Закусив губу, Елена, стараясь не паниковать, вышла из дома и пошла к соседям. К счастью, тете Маше ничего объяснять было не нужно. Бойкая сороколетняя бабенка, едва увидев ее на пороге, понимающе кивнула и, бросив на ходу:

"Я сейчас, мигом, только "Скорую" вызову!" — кинулась бегом по улице к ближайшему телефону-автомату.

"Скорая" приехала минут через пятнадцать. Старая, видавшаяя виды врачиха в сбитом набекрень колпаке, бегло осмотрев Елену, скомандовала: "Ну-ка, собирайся, да побыстрее! Мне еще не хватало в машине принимать роды!" А Елена, оставив на кухонном столе записку для матери, корчась от нарастающих болевых приступов, думала только об одном: "Лишь бы не позориться! Не орать, не орать, не орать!"…

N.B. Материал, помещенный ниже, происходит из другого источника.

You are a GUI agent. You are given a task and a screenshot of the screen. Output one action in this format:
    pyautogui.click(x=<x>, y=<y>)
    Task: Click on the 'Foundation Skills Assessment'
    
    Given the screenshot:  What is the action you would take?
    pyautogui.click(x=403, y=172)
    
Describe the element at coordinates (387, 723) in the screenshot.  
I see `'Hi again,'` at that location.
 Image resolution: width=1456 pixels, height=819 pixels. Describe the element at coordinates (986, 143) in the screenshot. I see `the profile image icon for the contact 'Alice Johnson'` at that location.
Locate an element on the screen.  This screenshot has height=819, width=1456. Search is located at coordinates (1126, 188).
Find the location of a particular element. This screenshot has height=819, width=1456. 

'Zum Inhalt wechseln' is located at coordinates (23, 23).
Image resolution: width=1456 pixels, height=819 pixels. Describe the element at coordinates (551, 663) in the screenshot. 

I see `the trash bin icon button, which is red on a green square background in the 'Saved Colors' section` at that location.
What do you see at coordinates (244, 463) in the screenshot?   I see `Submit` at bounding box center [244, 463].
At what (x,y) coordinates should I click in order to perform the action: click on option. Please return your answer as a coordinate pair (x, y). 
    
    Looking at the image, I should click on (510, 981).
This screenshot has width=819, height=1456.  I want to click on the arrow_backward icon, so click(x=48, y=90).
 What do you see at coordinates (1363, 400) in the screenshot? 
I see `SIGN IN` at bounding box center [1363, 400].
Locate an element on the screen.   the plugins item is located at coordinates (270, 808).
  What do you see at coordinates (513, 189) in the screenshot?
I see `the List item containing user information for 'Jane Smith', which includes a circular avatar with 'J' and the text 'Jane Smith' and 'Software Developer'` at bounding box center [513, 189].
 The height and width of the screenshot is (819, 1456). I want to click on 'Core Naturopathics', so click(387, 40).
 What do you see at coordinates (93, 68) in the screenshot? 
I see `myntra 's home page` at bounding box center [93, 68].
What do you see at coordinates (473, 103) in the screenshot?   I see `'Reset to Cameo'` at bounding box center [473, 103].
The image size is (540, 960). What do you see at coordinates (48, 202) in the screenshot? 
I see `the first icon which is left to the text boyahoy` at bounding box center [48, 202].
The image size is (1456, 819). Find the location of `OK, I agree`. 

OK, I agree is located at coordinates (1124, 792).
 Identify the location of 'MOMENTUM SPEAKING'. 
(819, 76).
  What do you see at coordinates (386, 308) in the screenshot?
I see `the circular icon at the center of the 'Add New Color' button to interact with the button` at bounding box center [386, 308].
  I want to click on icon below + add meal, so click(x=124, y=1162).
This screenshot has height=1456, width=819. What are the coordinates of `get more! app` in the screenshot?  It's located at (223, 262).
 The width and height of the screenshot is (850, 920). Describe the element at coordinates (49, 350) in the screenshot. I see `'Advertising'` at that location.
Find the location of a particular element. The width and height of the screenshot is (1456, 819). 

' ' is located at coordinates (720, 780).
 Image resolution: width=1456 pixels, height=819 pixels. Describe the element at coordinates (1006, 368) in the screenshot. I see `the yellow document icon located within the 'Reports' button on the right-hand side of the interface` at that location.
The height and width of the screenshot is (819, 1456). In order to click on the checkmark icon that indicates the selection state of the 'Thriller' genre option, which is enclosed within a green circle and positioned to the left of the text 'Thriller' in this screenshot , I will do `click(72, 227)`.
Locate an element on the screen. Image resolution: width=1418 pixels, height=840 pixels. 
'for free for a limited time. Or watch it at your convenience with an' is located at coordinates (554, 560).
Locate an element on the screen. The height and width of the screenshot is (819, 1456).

Неприятности начались в приемном покое родильного дома.

— Вы где на учете состоите, женщина? На каком участке? — спрашивала бледную от уже нестерпимой боли Елену холеная, медлительная акушерка, позевывая над медицинской картой, которую еще нужно было заполнить. — И где ваша обменная карта?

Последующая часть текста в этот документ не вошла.